» FRAGMENTO
::::
La oración es el vínculo que nos une de forma más eficaz, pues en ella se realiza el encuentro de los creyentes cuando se superan desigualdades, incomprensiones, rencores y hostilidades; es decir, cuando se encuentran en Dios, Señor y Padre de todos. La oración, como expresión auténtica de la recta relación con Dios y con los demás, es ya una aportación positiva para la paz.

Diálogo ecuménico y relaciones interreligiosas

5. La oración no ha de ser, sin embargo, el único lugar de encuentro sino que debe ir acompañada por otros gestos concretos. Cada religión tiene su visión propia sobre los actos que hay que realizar y los caminos que hay que recorrer para alcanzar la paz. La Iglesia católica, mientras afirma abiertamente su identidad, su doctrina y su misión salvífica para todos los hombres, «no rechaza nada de lo que en estas religiones hay de verdadero y santo. Considera con sincero respeto los modos de obrar y de vivir, los preceptos y doctrinas que, aunque discrepan en muchos puntos de lo que ella profesa y enseña, no pocas veces reflejan un destello de aquella Verdad que ilumina a todos los hombres» (Nostra aetate, 2).

Sin ignorar ni disminuir las diferencias, la Iglesia está convencida de que, para la promoción de la paz, existen algunos elementos o aspectos que puede ser útil desarrollar y poner en práctica en unión con los seguidores de otros credos y confesiones. A esto tienden los contactos interreligiosos y, de manera especial, el diálogo ecuménico. Gracias a estas formas de encuentro y de intercambio las religiones han podido tomar una conciencia más clara de sus responsabilidades, ciertamente no pequeñas, sobre el verdadero bien de la humanidad entera. Las religiones se muestran hoy decididas más firmemente a no dejarse instrumentalizar por intereses particularistas o por fines políticos, y tienden a asumir una actitud más consciente e incisiva en la animación de las realidades sociales y culturales en la comunidad de los pueblos. Esto les permite ser una fuerza activa en el proceso de desarrollo y ofrecer así una esperanza segura a la humanidad. En no pocas ocasiones se ha evidenciado que su acción habría resultado más eficaz si se hubiera llevado a cabo conjuntamente y de manera coordinada. Este modo de proceder de los creyentes puede ser determinante para la pacificación de los pueblos y la superación de las divisiones aún existentes entre «regiones» y «mundos».

Camino a recorrer

6. Para alcanzar esta meta de cooperación activa en la causa de la paz queda aún por recorrer un largo camino: es el camino del mutuo conocimiento, favorecido actualmente por el desarrollo de los medios de comunicación social y facilitado por un diálogo leal y amplio; es el camino del perdón generoso, de la reconciliación fraterna, de la colaboración incluso en sectores restringidos o secundarios, pero que llevan siempre a la misma causa; es el camino de la convivencia cotidiana en compartir esfuerzos y sacrificios para alcanzar el mismo objetivo. En este camino toca quizás a cada creyente, es decir, a las personas que profesan una religión, antes aún que a sus líderes, afrontar el esfuerzo y al mismo tiempo tener la satisfacción de construir juntos la paz.
::::
» LISTADO DE REGISTROS

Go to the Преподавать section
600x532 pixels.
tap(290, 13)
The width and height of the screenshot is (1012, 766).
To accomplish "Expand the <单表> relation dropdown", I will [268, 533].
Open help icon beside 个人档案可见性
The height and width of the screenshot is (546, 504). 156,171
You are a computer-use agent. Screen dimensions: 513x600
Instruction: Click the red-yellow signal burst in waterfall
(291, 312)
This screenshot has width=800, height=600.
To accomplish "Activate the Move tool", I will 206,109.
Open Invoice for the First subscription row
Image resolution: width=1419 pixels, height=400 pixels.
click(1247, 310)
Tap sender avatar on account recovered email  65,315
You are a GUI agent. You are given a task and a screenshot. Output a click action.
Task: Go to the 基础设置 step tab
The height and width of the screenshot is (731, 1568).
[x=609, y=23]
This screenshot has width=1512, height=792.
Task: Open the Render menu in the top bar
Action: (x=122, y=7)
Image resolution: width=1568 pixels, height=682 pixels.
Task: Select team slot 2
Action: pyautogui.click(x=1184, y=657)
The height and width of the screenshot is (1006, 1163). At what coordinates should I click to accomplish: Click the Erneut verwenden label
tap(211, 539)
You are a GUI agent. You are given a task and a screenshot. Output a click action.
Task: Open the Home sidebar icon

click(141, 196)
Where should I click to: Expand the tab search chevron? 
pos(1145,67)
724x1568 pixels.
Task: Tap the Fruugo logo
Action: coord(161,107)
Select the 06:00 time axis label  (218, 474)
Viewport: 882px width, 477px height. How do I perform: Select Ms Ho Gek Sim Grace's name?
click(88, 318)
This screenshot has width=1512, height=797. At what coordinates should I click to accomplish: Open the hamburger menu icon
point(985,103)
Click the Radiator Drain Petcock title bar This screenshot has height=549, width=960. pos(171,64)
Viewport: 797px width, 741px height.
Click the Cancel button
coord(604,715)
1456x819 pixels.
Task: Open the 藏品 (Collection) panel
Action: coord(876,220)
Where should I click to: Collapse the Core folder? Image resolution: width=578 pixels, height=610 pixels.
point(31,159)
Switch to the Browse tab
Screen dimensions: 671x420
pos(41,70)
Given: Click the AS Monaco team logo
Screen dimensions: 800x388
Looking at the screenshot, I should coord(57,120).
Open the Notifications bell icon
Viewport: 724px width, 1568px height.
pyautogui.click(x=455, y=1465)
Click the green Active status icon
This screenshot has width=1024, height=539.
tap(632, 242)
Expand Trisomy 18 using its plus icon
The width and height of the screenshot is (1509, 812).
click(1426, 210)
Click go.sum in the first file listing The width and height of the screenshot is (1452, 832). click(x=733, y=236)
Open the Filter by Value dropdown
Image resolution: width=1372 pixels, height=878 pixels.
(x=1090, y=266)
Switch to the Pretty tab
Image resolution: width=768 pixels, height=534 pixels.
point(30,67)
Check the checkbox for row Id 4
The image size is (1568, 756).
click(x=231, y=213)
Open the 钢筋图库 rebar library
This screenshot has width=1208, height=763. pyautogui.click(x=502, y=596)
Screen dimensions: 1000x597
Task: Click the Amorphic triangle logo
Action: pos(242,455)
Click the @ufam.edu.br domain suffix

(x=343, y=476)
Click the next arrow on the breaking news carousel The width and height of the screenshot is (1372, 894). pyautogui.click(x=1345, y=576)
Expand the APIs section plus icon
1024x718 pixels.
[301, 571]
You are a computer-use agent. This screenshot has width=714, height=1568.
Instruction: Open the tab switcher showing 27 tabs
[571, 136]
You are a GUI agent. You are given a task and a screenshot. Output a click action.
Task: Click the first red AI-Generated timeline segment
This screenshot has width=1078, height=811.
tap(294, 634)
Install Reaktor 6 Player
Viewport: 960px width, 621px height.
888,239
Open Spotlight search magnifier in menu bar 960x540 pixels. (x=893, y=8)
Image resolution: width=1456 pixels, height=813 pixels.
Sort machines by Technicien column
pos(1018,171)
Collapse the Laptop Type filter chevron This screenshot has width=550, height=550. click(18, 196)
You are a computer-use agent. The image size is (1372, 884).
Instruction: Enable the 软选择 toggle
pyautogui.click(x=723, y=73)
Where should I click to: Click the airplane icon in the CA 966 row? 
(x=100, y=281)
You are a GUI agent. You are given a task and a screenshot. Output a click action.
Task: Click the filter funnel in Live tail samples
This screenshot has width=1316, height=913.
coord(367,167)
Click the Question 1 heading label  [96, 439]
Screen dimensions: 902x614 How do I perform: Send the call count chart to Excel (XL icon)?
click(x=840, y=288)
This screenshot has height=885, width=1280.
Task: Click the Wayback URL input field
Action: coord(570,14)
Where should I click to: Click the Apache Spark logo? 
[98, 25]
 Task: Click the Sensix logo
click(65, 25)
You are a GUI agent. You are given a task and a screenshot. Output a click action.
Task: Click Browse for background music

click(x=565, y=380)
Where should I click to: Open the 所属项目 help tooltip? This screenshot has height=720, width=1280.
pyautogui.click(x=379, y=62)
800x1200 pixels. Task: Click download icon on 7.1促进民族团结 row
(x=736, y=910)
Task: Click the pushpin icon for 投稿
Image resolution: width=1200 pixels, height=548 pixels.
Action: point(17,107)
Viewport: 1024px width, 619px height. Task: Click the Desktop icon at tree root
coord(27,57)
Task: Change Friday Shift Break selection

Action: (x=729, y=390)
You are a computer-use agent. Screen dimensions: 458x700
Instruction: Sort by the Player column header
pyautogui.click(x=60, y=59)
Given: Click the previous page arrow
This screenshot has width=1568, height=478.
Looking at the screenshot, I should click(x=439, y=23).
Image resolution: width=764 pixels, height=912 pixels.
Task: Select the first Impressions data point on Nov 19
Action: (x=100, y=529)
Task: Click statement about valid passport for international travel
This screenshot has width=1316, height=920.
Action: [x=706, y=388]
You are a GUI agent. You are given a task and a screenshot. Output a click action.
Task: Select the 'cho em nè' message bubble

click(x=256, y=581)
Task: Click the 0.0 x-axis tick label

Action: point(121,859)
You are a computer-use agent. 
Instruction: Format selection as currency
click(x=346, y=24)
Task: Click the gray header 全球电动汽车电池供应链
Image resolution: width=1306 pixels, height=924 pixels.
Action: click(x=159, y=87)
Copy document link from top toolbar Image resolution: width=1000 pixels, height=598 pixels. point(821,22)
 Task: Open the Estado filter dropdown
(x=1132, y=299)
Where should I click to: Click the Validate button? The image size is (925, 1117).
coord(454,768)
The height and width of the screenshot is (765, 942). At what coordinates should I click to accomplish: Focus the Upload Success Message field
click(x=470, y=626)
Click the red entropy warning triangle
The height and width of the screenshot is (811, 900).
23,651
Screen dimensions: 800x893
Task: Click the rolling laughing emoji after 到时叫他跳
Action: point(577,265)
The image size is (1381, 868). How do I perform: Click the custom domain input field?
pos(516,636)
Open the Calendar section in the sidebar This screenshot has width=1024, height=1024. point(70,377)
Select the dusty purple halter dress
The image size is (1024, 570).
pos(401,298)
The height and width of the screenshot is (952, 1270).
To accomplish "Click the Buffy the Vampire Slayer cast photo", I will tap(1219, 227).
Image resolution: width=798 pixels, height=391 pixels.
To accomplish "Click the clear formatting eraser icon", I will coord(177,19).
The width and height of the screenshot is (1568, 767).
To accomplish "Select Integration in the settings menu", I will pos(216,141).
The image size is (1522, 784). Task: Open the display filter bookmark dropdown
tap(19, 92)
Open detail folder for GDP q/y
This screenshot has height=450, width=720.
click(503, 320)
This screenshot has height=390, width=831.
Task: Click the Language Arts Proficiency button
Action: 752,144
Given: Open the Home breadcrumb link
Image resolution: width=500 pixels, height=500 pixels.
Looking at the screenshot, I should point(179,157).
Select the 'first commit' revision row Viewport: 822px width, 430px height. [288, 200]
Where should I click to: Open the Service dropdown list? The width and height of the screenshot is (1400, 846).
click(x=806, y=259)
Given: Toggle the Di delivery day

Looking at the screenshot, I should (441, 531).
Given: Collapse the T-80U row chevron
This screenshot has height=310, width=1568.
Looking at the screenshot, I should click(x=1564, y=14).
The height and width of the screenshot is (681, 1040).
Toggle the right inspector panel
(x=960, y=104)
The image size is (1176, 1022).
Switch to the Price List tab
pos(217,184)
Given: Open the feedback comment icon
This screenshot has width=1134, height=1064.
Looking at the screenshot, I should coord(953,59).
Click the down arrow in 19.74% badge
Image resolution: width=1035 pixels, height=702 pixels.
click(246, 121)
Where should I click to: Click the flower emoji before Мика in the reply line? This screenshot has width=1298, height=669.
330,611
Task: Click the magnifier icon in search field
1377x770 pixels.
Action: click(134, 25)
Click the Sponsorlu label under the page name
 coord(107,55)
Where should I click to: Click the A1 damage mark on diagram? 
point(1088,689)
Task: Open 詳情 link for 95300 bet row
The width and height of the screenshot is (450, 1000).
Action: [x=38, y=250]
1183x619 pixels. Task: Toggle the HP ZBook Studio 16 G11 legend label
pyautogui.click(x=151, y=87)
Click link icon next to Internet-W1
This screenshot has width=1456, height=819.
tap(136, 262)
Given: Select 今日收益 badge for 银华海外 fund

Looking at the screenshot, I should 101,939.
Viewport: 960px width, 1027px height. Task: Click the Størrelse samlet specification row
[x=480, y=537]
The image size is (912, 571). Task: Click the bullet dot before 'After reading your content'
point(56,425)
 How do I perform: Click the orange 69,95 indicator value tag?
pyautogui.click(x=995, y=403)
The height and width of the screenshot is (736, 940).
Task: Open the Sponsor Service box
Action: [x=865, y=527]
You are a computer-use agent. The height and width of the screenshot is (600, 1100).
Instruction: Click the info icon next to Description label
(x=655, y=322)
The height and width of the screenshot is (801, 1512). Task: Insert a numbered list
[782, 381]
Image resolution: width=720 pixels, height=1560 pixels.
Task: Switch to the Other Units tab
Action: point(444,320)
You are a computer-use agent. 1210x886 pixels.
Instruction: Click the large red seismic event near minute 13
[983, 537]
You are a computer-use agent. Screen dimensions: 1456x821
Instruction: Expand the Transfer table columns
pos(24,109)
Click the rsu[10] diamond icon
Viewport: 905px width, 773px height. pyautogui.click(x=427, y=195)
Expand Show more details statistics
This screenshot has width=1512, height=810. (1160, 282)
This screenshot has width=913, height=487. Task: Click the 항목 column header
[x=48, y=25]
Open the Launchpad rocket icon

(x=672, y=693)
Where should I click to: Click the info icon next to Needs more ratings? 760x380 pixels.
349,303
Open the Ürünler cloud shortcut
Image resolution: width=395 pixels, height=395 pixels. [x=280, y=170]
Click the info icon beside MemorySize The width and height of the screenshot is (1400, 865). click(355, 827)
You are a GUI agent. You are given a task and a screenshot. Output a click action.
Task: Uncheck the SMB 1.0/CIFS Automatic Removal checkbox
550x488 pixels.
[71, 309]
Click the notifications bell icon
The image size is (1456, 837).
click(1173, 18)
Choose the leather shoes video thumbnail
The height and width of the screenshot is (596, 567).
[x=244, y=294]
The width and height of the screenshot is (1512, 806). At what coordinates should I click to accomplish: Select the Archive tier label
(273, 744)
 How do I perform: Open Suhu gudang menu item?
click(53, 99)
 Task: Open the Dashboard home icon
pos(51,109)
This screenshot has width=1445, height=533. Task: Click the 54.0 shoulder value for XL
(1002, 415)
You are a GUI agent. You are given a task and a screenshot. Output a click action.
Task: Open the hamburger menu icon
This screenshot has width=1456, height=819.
::::
» INSTRUCCIONES
a) Según el fragmento, ¿por qué la oración es el vínculo que une a los creyentes de forma más eficaz? Explícalo en una a tres oraciones.
b) Por favor, edita los registros cambiando "section" por "tab" sin alterar nada más. Abarca desde el comienzo de los registros hasta la línea que contiene "The height and width of the screenshot is (546, 504).", ambas incluidas, y entrega solo esas líneas.

» RESPUESTAS
a) La oración es el vínculo más eficaz porque en ella se realiza el encuentro de los creyentes cuando se superan desigualdades, incomprensiones, rencores y hostilidades. Es decir, se encuentran en Dios, Señor y Padre de todos.

b)
Go to the Преподавать tab
600x532 pixels.
tap(290, 13)
The width and height of the screenshot is (1012, 766).
To accomplish "Expand the <单表> relation dropdown", I will [268, 533].
Open help icon beside 个人档案可见性
The height and width of the screenshot is (546, 504). 156,171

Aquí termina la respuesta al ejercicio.